Урок, который преподала мне сестра, был слишком наглядным, чтобы убедить и, главное, утешить меня. Ничто уже не могло отвлечь меня от сознания собственного уродства, это я понял в восемь лет. И я начал резко проваливаться во времени наподобие скал, отламывающихся от крутого берега реки Везер по ту сторону озера у подножия горы Вейкс.
Мы отправились домой. Я плакал. Я улыбался. Я шел опустив голову. Сестра сказала, что если я буду плакать, то рискую превратиться в статую из соли. Она не обняла меня – ни она, ни мать, ни кто-либо еще в то время и спустя еще много лет этого не делал, – нет, она взяла меня за руку. Эта ладонь была единственной частью ее тела, к которой мне было разрешено прикасаться. Я мог только улыбаться. Я сказал, что улыбка сквозь слезы, должно быть, придавала мне самый глупый вид на земле. Я подумал, что лучше быть уродливым, чем казаться глупым. Но Элиана меня не слушала и спросила с внезапно посерьезневшим лицом, повернутым в сторону заката:
«А какая, по-твоему, я?»
Да разве я до того дня смотрел на сестру, на мать, на девчонок в школе Сьома или на любое другое создание женского пола с мыслью оценить, красивы ли они? Язык мой прилип к небу, конечности налились тяжестью, лицо покраснело.
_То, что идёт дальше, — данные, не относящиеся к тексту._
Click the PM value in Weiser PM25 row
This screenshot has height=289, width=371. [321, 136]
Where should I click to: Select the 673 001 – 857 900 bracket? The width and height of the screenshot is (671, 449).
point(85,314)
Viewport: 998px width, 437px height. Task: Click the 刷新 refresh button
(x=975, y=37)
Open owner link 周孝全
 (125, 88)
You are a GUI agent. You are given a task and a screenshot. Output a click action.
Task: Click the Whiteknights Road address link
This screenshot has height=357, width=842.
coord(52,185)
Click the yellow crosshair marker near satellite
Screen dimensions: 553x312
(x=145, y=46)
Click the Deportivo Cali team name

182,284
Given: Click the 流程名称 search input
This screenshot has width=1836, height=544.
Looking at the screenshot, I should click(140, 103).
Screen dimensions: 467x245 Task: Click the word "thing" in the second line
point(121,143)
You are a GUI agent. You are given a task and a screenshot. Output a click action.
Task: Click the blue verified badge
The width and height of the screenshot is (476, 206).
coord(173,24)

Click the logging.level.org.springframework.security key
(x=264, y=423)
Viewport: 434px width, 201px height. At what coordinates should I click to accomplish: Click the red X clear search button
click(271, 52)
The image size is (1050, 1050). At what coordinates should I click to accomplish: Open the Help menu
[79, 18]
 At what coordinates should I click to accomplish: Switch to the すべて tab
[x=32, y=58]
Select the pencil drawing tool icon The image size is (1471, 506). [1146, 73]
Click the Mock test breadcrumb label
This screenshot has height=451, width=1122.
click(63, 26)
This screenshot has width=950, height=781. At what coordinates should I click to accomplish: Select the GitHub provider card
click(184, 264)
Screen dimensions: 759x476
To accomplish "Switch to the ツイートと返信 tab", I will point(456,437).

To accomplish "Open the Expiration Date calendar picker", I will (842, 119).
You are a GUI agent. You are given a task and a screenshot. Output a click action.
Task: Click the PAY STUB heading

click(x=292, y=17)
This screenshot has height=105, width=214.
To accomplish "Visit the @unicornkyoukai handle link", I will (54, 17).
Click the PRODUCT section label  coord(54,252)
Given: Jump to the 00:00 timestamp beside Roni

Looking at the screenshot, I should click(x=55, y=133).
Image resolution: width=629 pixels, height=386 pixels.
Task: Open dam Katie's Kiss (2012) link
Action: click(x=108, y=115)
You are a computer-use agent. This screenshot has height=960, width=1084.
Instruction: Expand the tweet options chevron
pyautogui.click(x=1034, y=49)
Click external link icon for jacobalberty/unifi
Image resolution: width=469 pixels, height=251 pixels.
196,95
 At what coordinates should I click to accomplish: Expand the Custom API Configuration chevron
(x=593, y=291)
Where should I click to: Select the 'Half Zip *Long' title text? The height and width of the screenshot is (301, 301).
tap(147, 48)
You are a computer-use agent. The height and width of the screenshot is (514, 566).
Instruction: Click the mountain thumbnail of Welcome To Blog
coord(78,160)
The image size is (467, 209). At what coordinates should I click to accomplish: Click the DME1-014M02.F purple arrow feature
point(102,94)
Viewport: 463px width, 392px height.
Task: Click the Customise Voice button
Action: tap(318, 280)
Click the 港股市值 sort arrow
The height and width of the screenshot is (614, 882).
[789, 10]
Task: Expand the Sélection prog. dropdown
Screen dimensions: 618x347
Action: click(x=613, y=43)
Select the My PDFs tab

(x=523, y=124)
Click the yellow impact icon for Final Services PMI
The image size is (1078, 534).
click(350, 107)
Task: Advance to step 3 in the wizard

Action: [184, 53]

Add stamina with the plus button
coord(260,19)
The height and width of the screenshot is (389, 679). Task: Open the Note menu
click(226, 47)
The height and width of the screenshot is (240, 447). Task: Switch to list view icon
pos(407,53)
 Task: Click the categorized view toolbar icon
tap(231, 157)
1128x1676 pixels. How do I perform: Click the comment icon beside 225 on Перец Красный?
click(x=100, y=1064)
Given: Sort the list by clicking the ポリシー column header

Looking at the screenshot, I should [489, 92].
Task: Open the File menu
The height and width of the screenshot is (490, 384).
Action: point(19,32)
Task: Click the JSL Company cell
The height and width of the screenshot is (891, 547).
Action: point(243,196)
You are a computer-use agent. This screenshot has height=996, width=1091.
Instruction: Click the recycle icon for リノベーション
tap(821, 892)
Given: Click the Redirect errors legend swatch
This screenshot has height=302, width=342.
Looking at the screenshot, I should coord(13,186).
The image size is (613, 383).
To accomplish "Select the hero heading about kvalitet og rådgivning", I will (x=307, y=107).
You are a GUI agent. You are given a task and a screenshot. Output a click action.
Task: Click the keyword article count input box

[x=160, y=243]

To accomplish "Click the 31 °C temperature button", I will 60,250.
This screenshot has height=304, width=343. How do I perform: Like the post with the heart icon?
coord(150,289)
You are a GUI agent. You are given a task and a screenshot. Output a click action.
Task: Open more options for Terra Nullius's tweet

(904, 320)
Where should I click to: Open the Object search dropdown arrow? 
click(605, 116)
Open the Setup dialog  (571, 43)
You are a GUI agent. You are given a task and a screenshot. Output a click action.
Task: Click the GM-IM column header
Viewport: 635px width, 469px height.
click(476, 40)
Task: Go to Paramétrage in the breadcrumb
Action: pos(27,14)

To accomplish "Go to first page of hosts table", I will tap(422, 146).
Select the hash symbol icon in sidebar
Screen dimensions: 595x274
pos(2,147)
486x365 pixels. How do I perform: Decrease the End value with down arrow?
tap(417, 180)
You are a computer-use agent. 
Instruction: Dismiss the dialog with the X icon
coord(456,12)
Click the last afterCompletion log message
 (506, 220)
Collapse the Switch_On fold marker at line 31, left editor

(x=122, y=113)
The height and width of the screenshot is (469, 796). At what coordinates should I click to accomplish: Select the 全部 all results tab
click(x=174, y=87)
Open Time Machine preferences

Но не оттого, что я не мог ничего ответить, а оттого, что не нашел ничего красивого в этой девушке, моей сестре, которую я едва смел называть по имени, стараясь в большинстве случаев обходиться без этого. Я не смел говорить себе, что она не красавица, но это было в моих мыслях и казалось еще отвратительнее, чем мое собственное уродство. Эта мысль была такой же легкой, как укол шипом или царапина от ежевики: сначала ты ничего не чувствуешь из-за холода или напряжения, но потом постепенно боль проявляется. И это удивительное страдание можно было бы назвать приятным, если бы оно не разрасталось в более резкую боль. И тогда царапина привлекает к себе все наше внимание, подобно тому как в ревности людей мучает какая-нибудь деталь, которую они сначала отбросили пожатием плеча, настолько она смешна, невероятна. Но эта деталь затем побеждает все разумные доводы защиты, причиняя самые жестокие боли, какие только может вынести сердце.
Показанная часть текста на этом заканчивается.